→ **Your objective**:
Only the lines from the one with "At what coordinates" through the last line of the data below are to be duplicated, exactly and without pictures.

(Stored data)
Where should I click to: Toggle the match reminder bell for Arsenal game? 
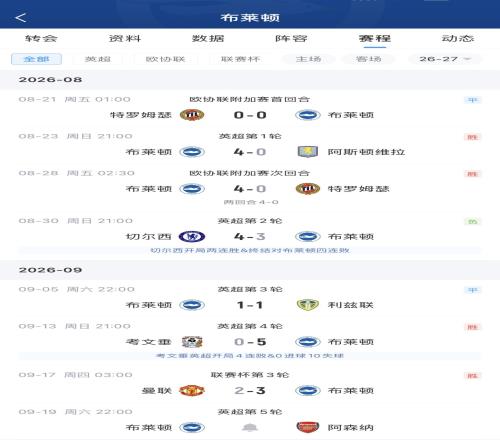click(x=250, y=427)
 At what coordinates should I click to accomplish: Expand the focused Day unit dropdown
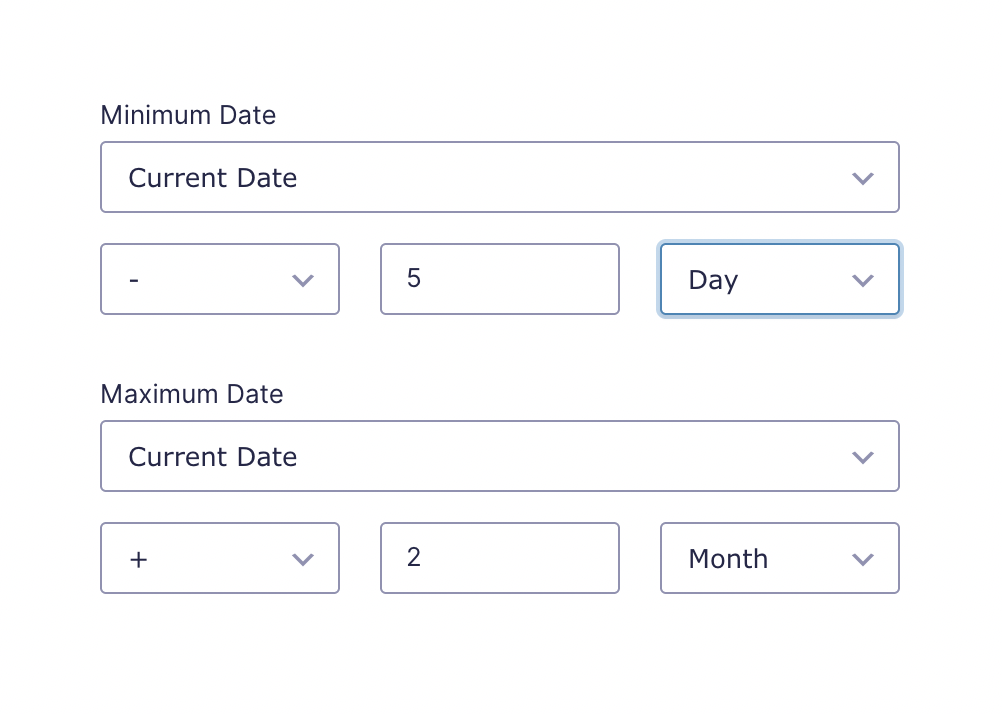coord(780,279)
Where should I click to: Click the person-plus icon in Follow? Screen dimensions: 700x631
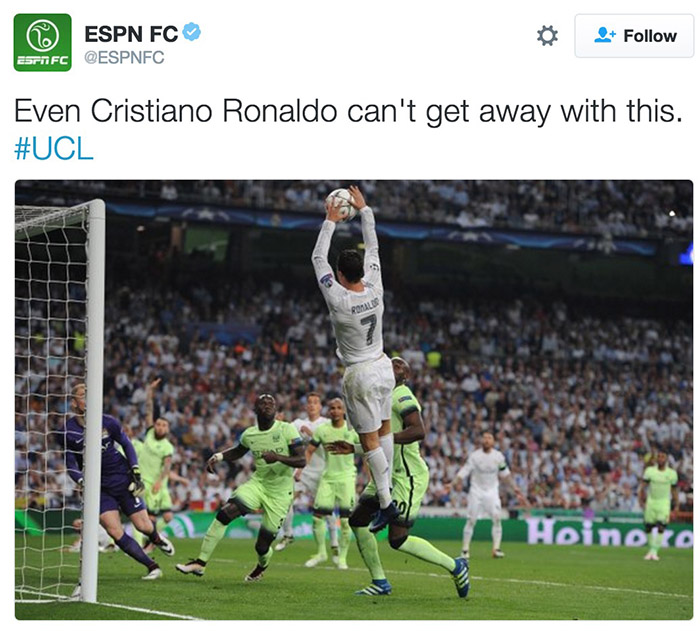pyautogui.click(x=605, y=35)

→ **Response box**:
 At what coordinates should I click to accomplish: Expand the focused Day unit dropdown
coord(780,279)
Where should I click to: Click the person-plus icon in Follow? Screen dimensions: 700x631
pyautogui.click(x=605, y=35)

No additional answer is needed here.